I tre stringono presto una solida amicizia, lavorando insieme per una casa editrice- barzelletta, costruita per truffare scrittori ingenui disposti a pubblicare a proprie spese il frutto della loro fatica.
L’arrivo del Colonnello porta tra le mani dei tre il seme di un gioco mortale. Il Piano inizia a prendere corpo, nella forma di un messaggio in codice, che il Colonnello ha tradotto e interpretato come un complotto storico di respiro millenario.

Il matto lo riconosci subito, aveva detto Belbo, poco tempo prima, da Pilade. E’ uno stupido che non conosce trucchi. Lo stupido la sua tesi cerca di dimostrarla, ha una logica sbilenca ma ce l’ha. Il matto invece non si preoccupa di avere una logica, procede per cortocircuiti...
E le parrà strano, ma il matto prima o poi tira fuori i templari.

Ma questo avveniva al banco di un bar, dopo qualche whisky, a notte fonda. Così il trio si dispone a creare il suo piccolo Golem. Il messaggio del Colonnello pare trovare continue conferme nei manoscritti dei Diabolici, le vittime dello spietato quanto ignorante editore Garamond.
Tra le abili mani dei tre, il Piano cresce e si espande, ingoiando man mano la Storia stessa, il passato, il presente e il futuro.
Intorno ruotano figure vive e al tempo stesso irreali: l’enciclopedico Agliè, dall’età dubbia e dall’ancor più dubbia identità, e tre donne, ognuna simbolo e persona.
Amparo, sudamericana, vitale e aperta al sogno in tutte le sue forme, amata e persa;
Lia, materna e amata, sicura nella sua saggezza terrena e corporale, ultima certezza e guida;
Lorenza Pellegrini, oggetto di tanti desideri, pomo della discordia, Sophia, cortigiana, vittima.

E intanto il Piano cresce, e quello che era solo un gioco perde la memoria delle sue origini, e si solleva sulle sue gambe. Ora che tutto conferma tutto, è sempre più difficile negare il suo essere reale.
Il Golem si rivolta contro i suoi creatori; è impossibile che possa essere altrimenti. E ora non ha più importanza cosa è reale e cosa non lo è mai stato.
Il pendolo oscilla lungo il suo percorso, e non può più essere fermato.

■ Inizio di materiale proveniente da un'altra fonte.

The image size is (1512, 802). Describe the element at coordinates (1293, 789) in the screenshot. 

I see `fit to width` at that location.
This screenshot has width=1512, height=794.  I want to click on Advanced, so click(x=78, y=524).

Scritto otto anni dopo Il nome della rosa, il Pendolo può essere considerato un capolavoro assoluto. Attraverso un geniale gioco di citazioni la Storia viene messa in discussione. Il confine tra realtà e menzogna si perde, così come si perdono di vista i limiti della finzione letteraria.
Severino Cesari, del Manifesto, scrive: Si chiude il libro con la sensazione di aver compiuto un’esperienza necessaria.
Forse. Ma non è solo questo. E’ un viaggio al tempo stesso meraviglioso e inquietante (uno di quei sogni che si sente il miele colare nelle vene, dice Belbo), in cui gioie e angosce intense si contendono il primato nella memoria; un incubo dolce e pungente che non lascia nessuno immutato.